AIM OF THE EXERCISE:
Write down exactly the lines from the one below that has "This screenshot has width=626, height=445." to the end of the data, both ends included; the pictures should not appear in your copy.

### DATA SHOWN ###

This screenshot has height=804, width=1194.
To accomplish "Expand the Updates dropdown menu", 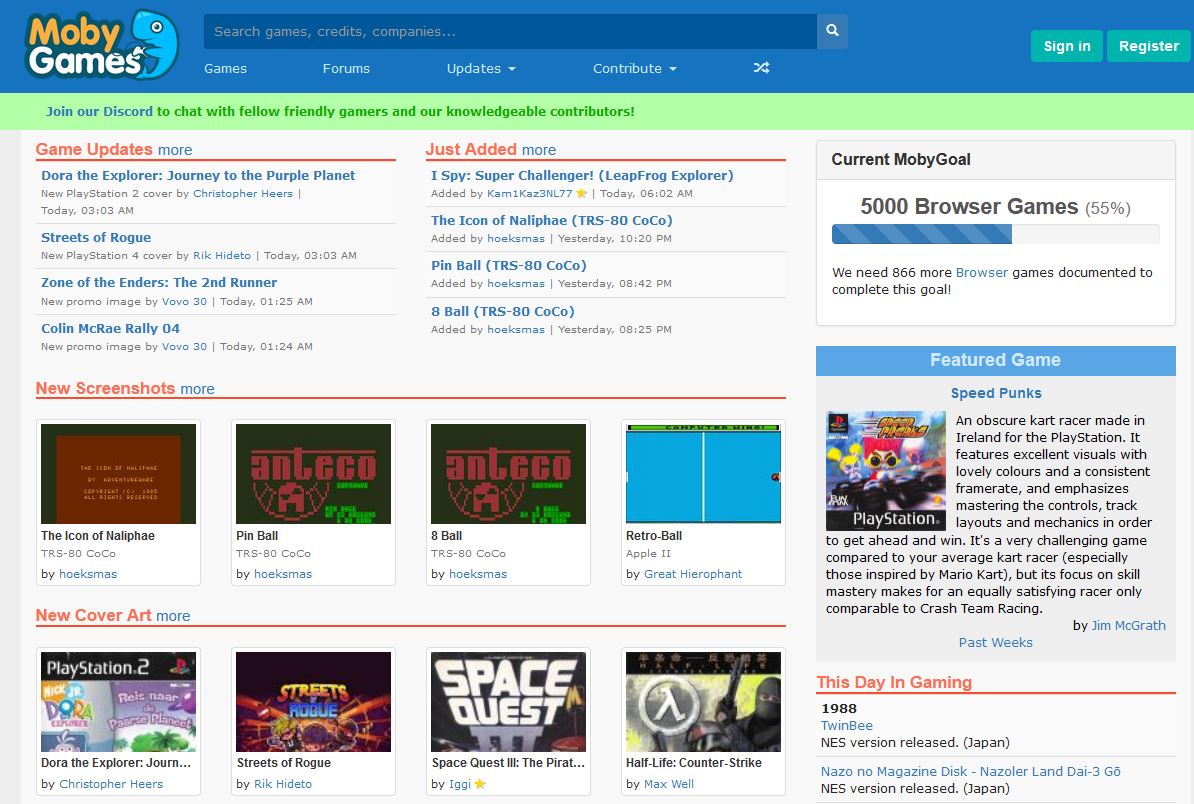I will (x=481, y=68).
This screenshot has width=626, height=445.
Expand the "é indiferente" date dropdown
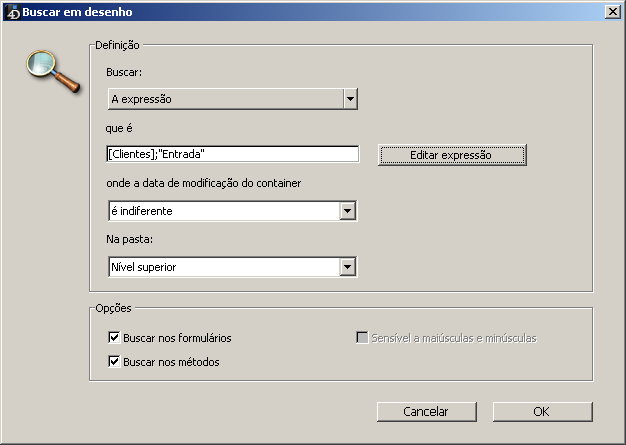pos(347,211)
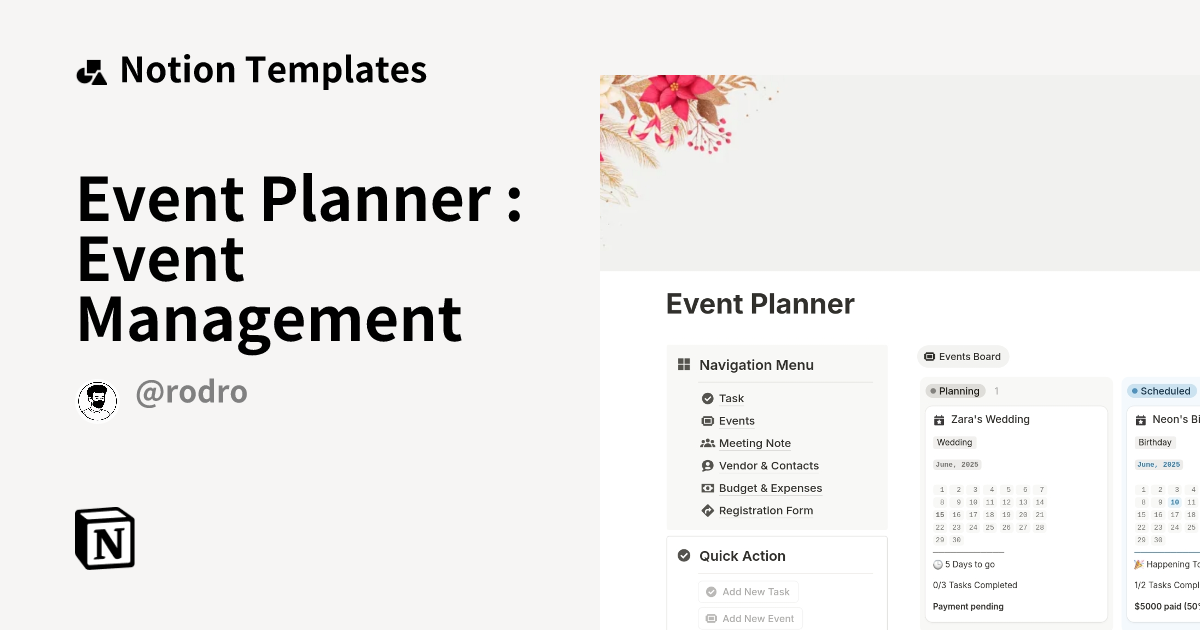Select the Budget & Expenses money icon
This screenshot has height=630, width=1200.
[706, 488]
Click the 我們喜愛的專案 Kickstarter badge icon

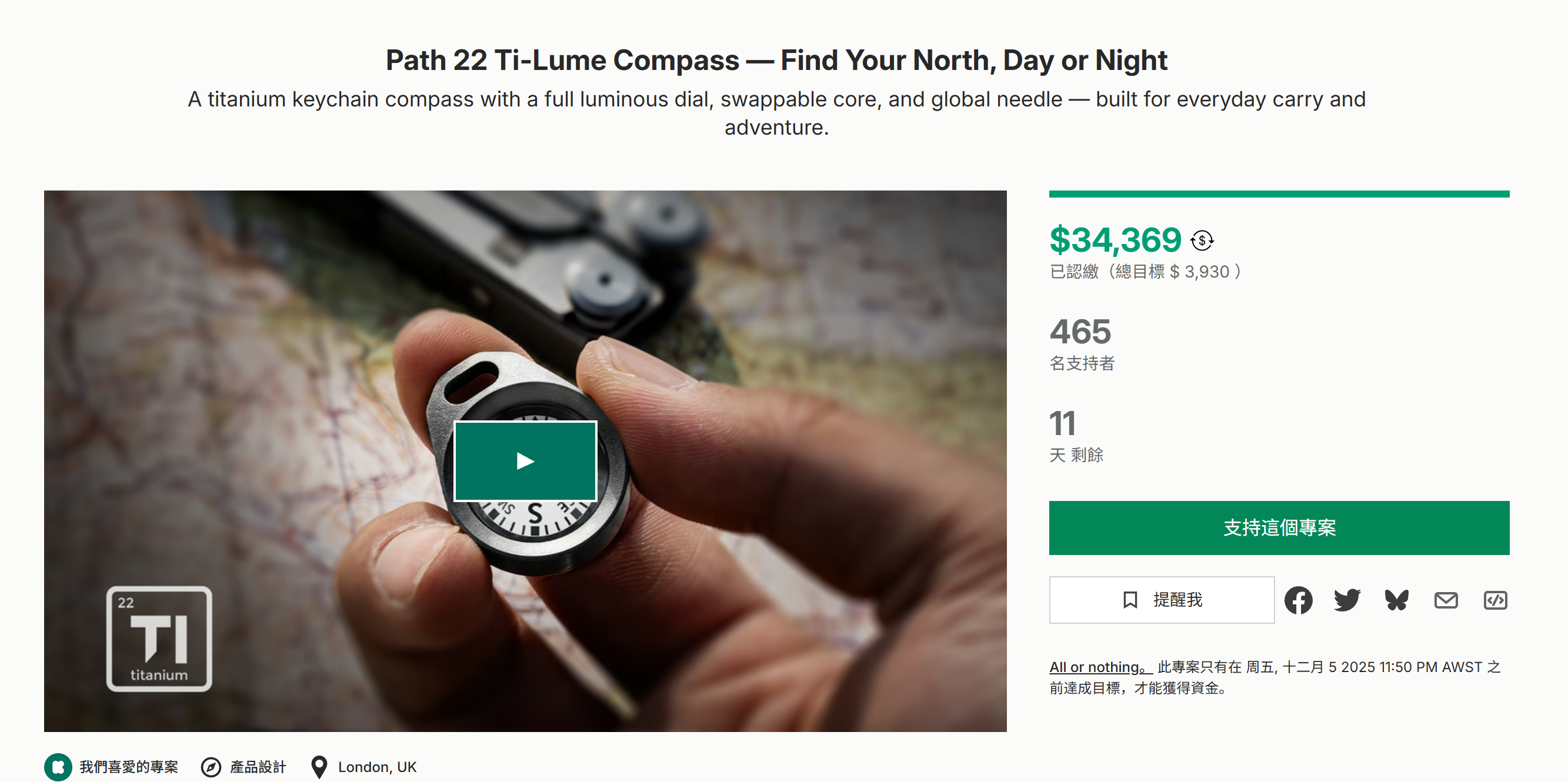(x=58, y=767)

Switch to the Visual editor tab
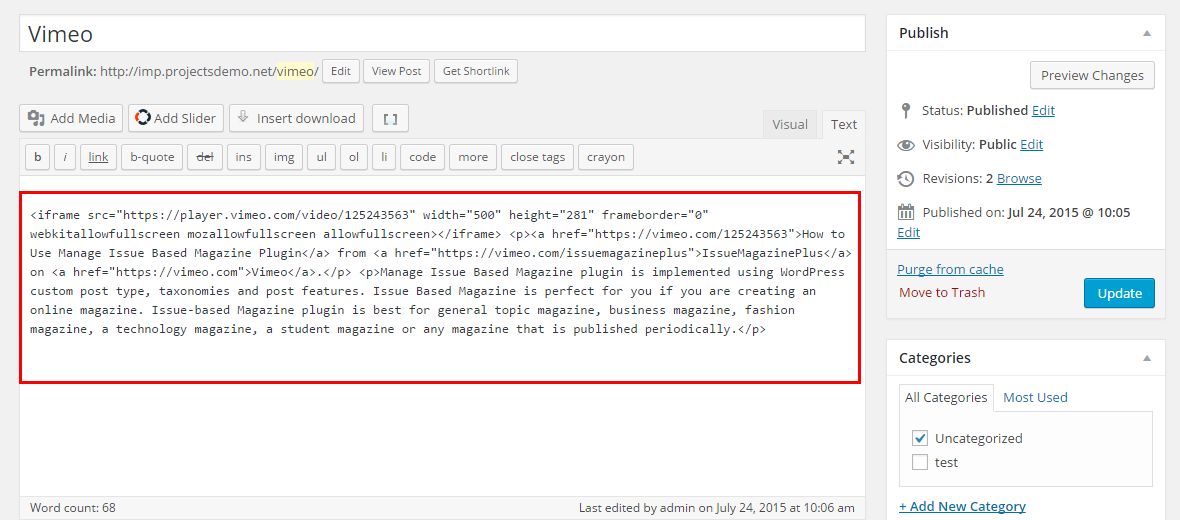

###

SOLVED EXERCISE:
This screenshot has width=626, height=445.
Expand the "é indiferente" date dropdown
pos(347,211)
Select the Budget & Expenses money icon
This screenshot has height=630, width=1200.
[706, 488]
Click the 我們喜愛的專案 Kickstarter badge icon

(x=58, y=767)

Switch to the Visual editor tab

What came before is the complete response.